For many professionals, leadership feels like reaching a summit after years of climbing. But soon after, there’s a realization: the work has changed.
You’re no longer climbing only for yourself. You’re now responsible for guiding others forward.
I often describe leadership as becoming a hiking guide.
As an individual contributor, your focus is on your own pace, performance and path. As a leader, your role shifts.
You’re still walking, but you’re also watching the trail, the weather and the people behind you.
The Leadership Shift: From Hiking Climber to Guide
The moment you step into management, responsibility expands.
You’re no longer measured only by what you produce, but by how well your team moves together. A guide doesn’t just know the destination. They hold responsibility for pace, direction and safety.
That means:
1. Adjusting speed so no one is left behind or pushed too hard
2. Making decisions with incomplete information
3. Carrying the weight of others’ uncertainty while managing your own
Leadership isn’t about knowing every step in advance. It’s about being willing to walk first when the path isn’t fully visible.
Leading With Clarity on the Trail
Good guides don’t see the entire mountain. They see a few steps ahead and that’s enough.

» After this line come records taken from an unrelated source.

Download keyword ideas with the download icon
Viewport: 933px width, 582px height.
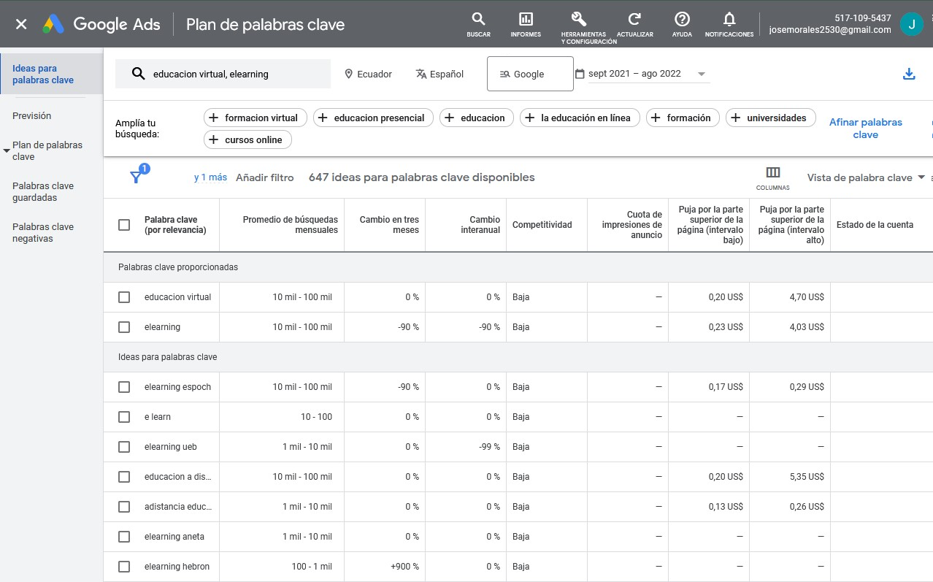coord(909,74)
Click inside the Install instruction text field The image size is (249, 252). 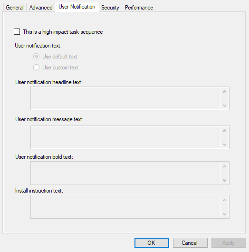coord(125,207)
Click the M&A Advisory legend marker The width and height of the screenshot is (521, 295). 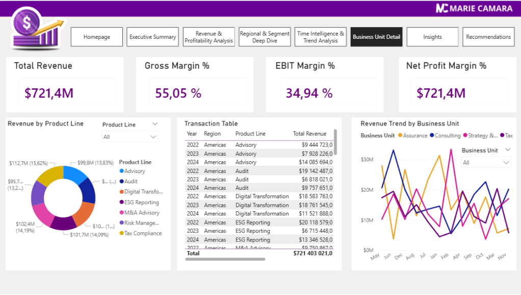point(122,213)
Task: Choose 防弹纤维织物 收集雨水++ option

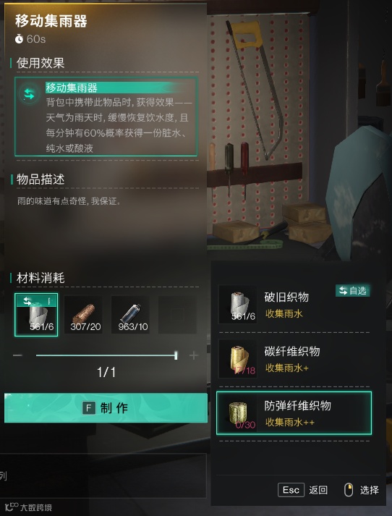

In leadership, clarity works the same way. You don’t need perfect certainty to lead well. You need presence, awareness and the ability to adjust.
Strong leaders:
1. Set direction, even when conditions change When priorities shift, markets move, or strategies need revising, they don’t wait for perfect information. They recalibrate the path, explain the “why,” and give the team a clear next step instead of leaving them in uncertainty.

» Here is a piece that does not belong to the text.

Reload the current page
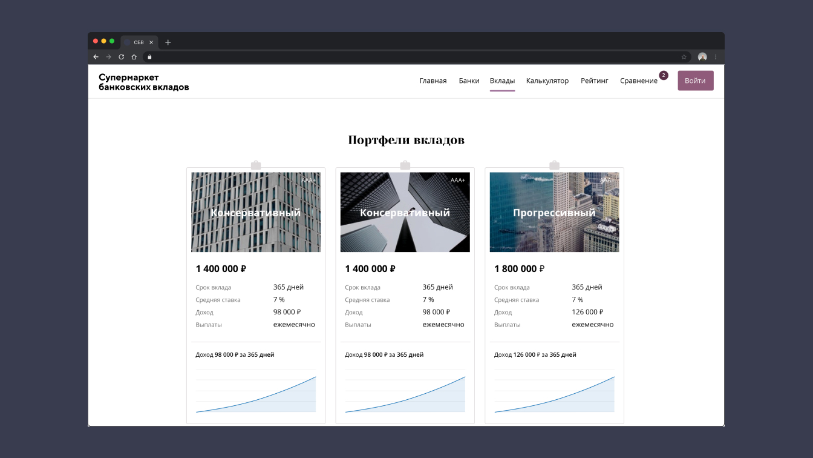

2. Stay attentive to the team’s energy and capacity They notice when momentum drops, burnout appears, or confidence wavers. Instead of pushing harder, they redistribute workload, reset expectations, or create space for recovery before performance suffers.
3. Communicate clearly when the terrain gets steep or unclear During high-pressure moments, restructuring, tight deadlines, or difficult decisions, they name the challenge openly. Clear communication reduces anxiety and helps people stay focused rather than guessing what’s happening.
4. Pause when needed, instead of forcing progress They know when to slow down to reassess, gather input or correct course. Pausing isn’t a weakness, it’s a strategic choice that prevents bigger mistakes later.
Leadership is not about constant momentum. It’s about sustainable movement.
Perspective Makes the Difference
One of the biggest challenges in leadership is staying out of the fog. When you’re inside the climb, it’s hard to see what matters most.
This is where reflection and outside perspective become essential.
Coaching doesn’t tell you which path to take.
It helps you step back, read the landscape more clearly, and lead with intention rather than reaction. It creates space to think, recalibrate and grow into the leader your role requires.
Leadership is a journey, not a destination. And every guide keeps learning along the way.